$f(n) = \frac{n^2 + n + 4}{2}, g(f(n)) = f(g(n))$ such that $g(n)$ is an integer.

Question

Let $n$ be a strict positive integer.

Lets define an integer sequence $f(n)$ :

$$f(n) = \frac{n^2 + n + 4}{2}$$

so

$$f(1) = 3$$ $$f := {3,5,8,12,17,23,30,38,47,...}$$ $$f(17) = 155$$ etc

Notice

$$3+2=5$$ $$5+3=8$$ $$8+4=12$$ $$12+5=17$$ etc

and $f(R)$ has no real fixpoint for real $R$.

Now we want integer sequences $g(n)$ such that $g(n)$ grow faster than linear and

$$ g(n+1) > g(n)$$

$$f(g(n)) = g(f(n))$$

$$f(n) + 1 < g(n) < f(f(n)) - 1$$

And fixpoints are not allowed :

$$g(n) \neq n$$.

A possible solution seems

$$g :={5,9,17,29,47,73,109,155,...}$$

and you can check that $$f(g(n)) = g(f(n))$$ and the other conditions hold.

The sequence g might not be unique and i assume no mistake has been made.
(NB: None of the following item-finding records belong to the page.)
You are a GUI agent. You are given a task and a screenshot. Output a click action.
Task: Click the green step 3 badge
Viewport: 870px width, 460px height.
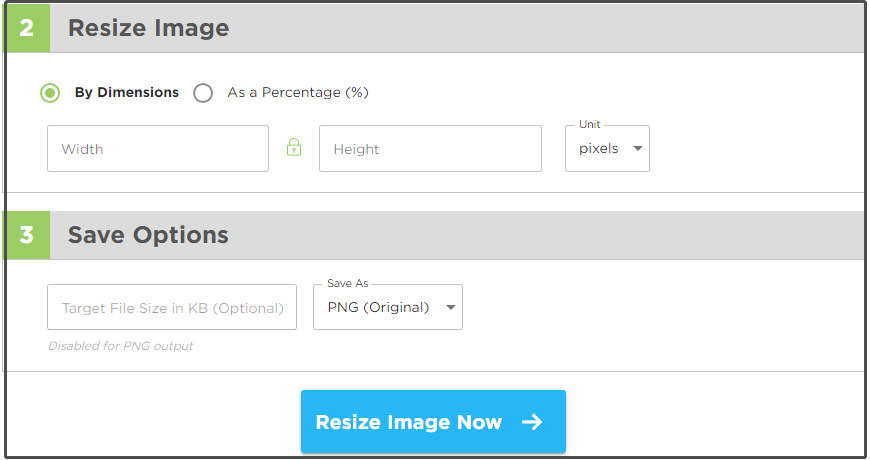[27, 235]
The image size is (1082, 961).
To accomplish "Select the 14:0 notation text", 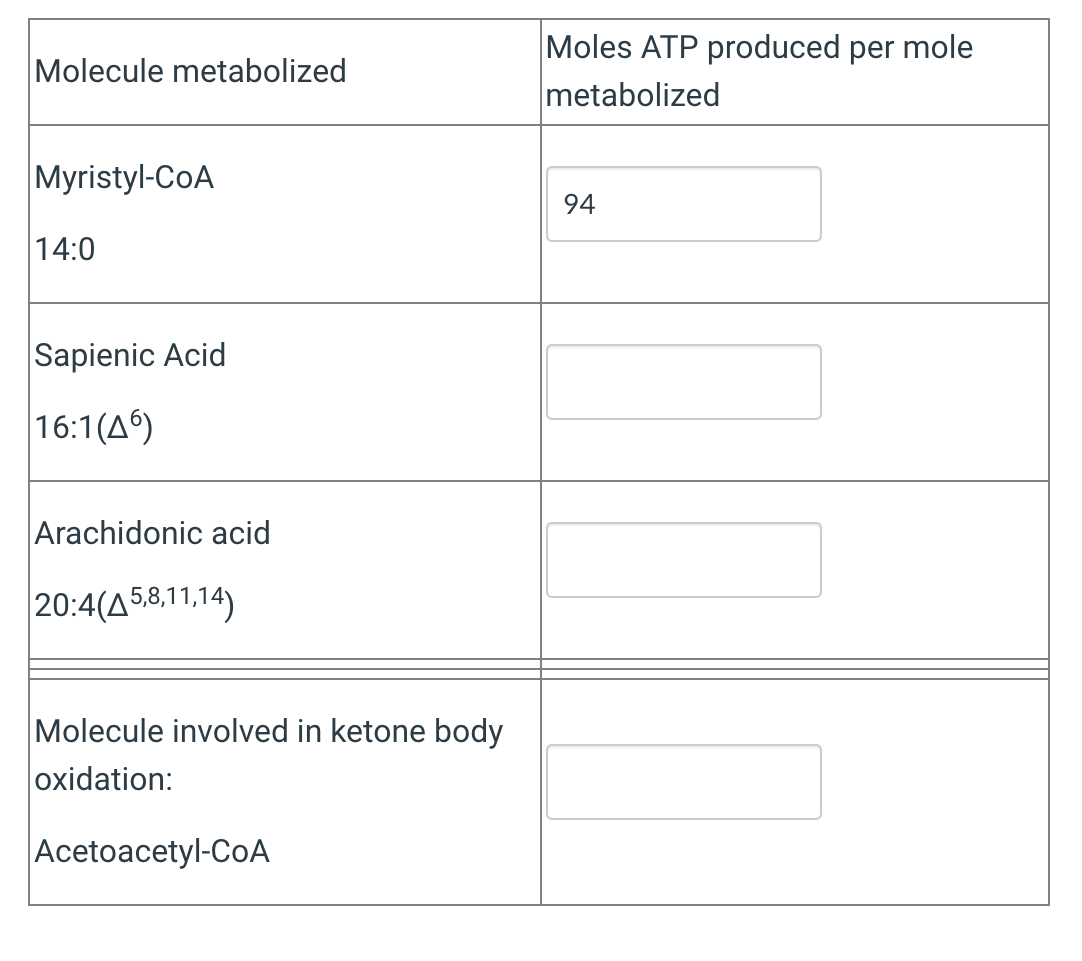I will pyautogui.click(x=65, y=250).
But it is not so easy to see. (contradictions do not occur immediately but could happen for later values if one is not careful)

The sequence g resembles or equals this perhaps :

https://oeis.org/A034329

But it might not relate or be coincidence.
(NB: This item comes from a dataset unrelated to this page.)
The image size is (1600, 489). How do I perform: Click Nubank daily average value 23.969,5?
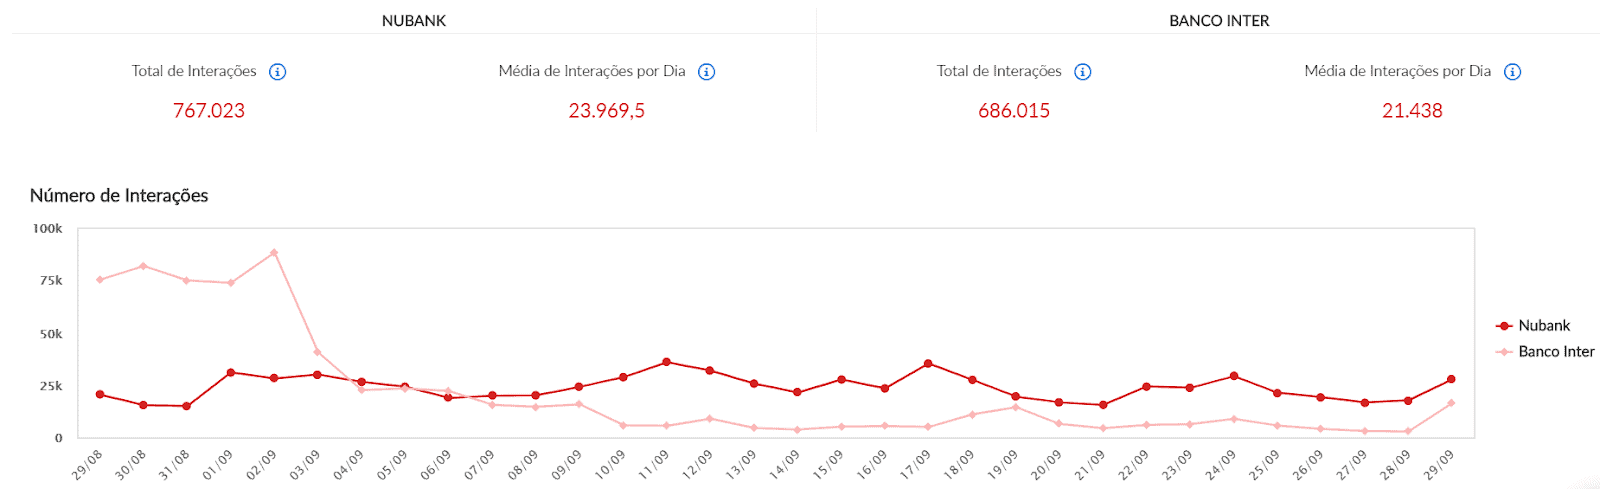pyautogui.click(x=606, y=111)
One of the ideas is that $g(n)$ is just floor$(f^{[r]}(n))$ ; In other words $g(n)$ is just the rounded down number of some real iterate of $f(n)$. But that is just a vague conjecture. Fractional iterations are not unique and the solutions for $g$ might not be unique either. So that idea is vague and nonconstructive, so its value is arguable.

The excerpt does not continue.